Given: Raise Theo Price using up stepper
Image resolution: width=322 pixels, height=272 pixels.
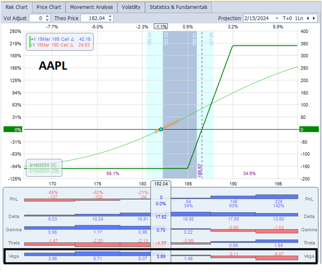Looking at the screenshot, I should [x=110, y=16].
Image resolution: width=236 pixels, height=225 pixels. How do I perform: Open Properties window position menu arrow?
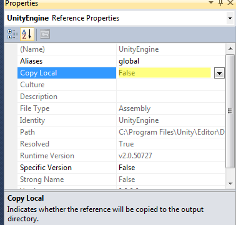point(211,2)
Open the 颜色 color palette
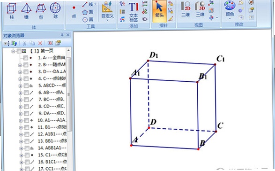275x171 pixels. coord(230,10)
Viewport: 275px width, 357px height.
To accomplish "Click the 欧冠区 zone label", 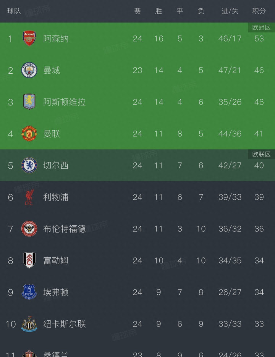I will click(261, 27).
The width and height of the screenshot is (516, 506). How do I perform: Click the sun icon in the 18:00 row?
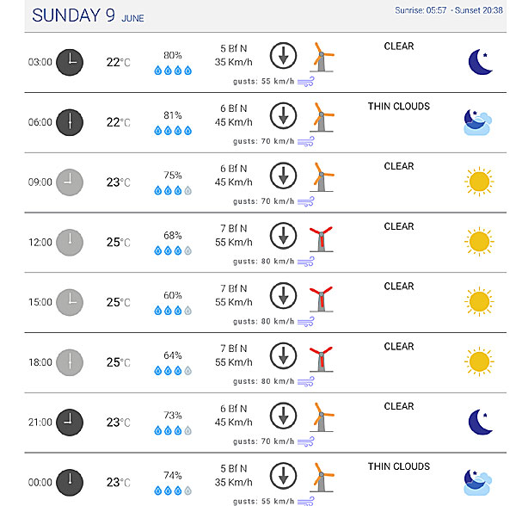[479, 361]
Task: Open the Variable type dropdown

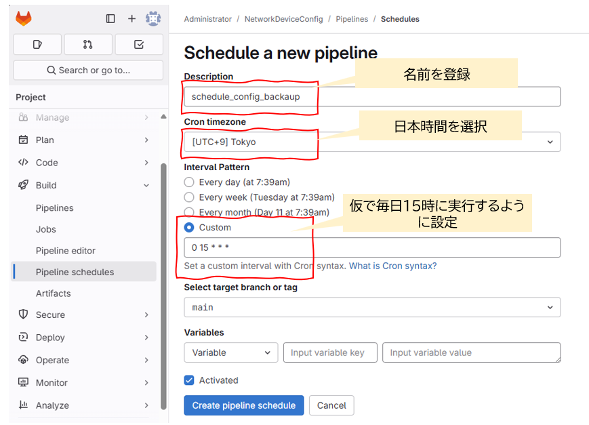Action: (x=230, y=352)
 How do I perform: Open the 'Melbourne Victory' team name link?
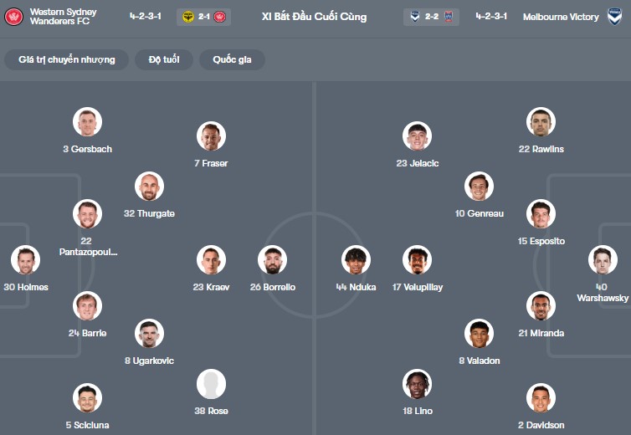[x=561, y=17]
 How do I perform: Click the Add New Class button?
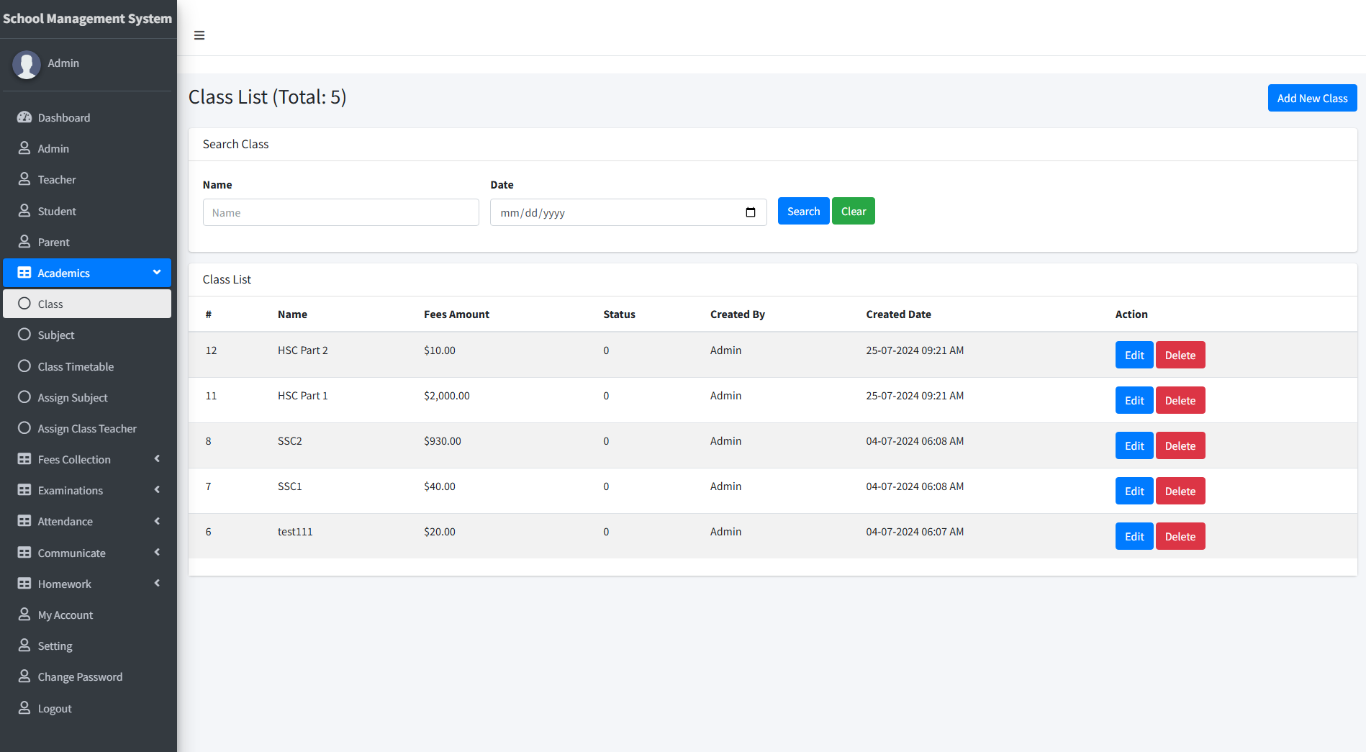coord(1312,98)
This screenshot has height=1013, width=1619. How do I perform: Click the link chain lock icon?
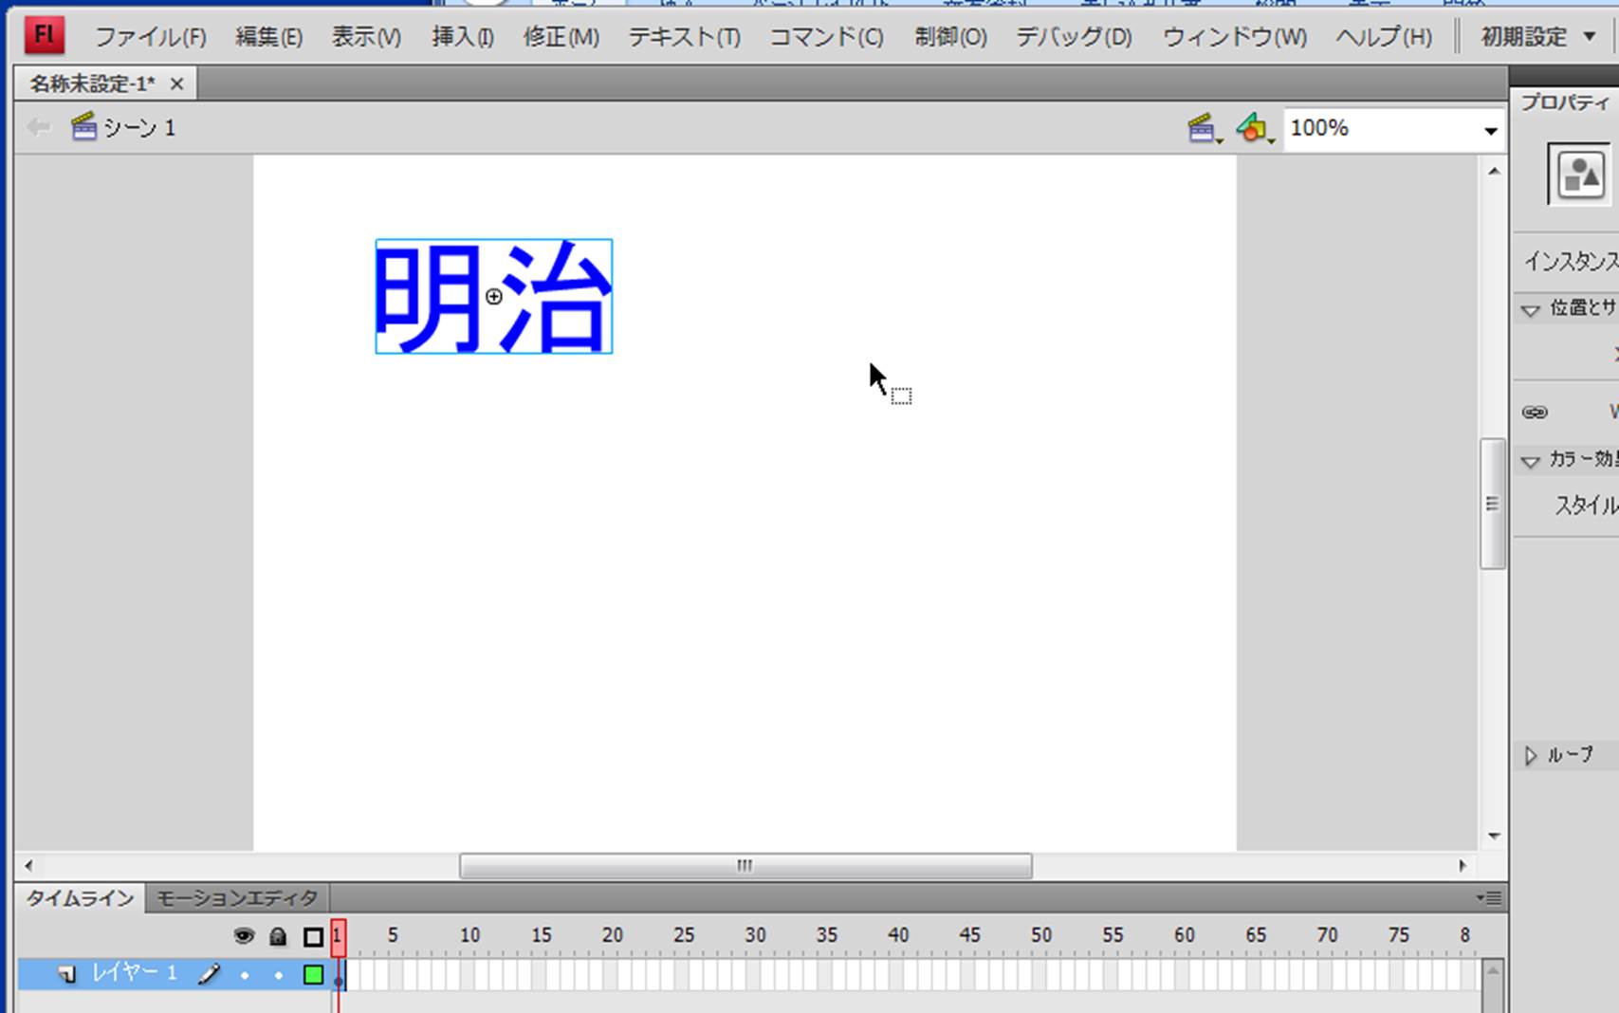(1535, 412)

- **The problem**
The range to print runs from the line with "Task: Open the Variable type dropdown" through the last line of the entries, both included; keep it exact and skip the pictures.

- **Exercise answer**
Task: Open the Variable type dropdown

Action: (x=230, y=352)
 How do I perform: Open the 'Melbourne Victory' team name link?
[x=561, y=17]
 How do I perform: Click the Add New Class button?
coord(1312,98)
This screenshot has height=1013, width=1619. How do I perform: Click the link chain lock icon?
(1535, 412)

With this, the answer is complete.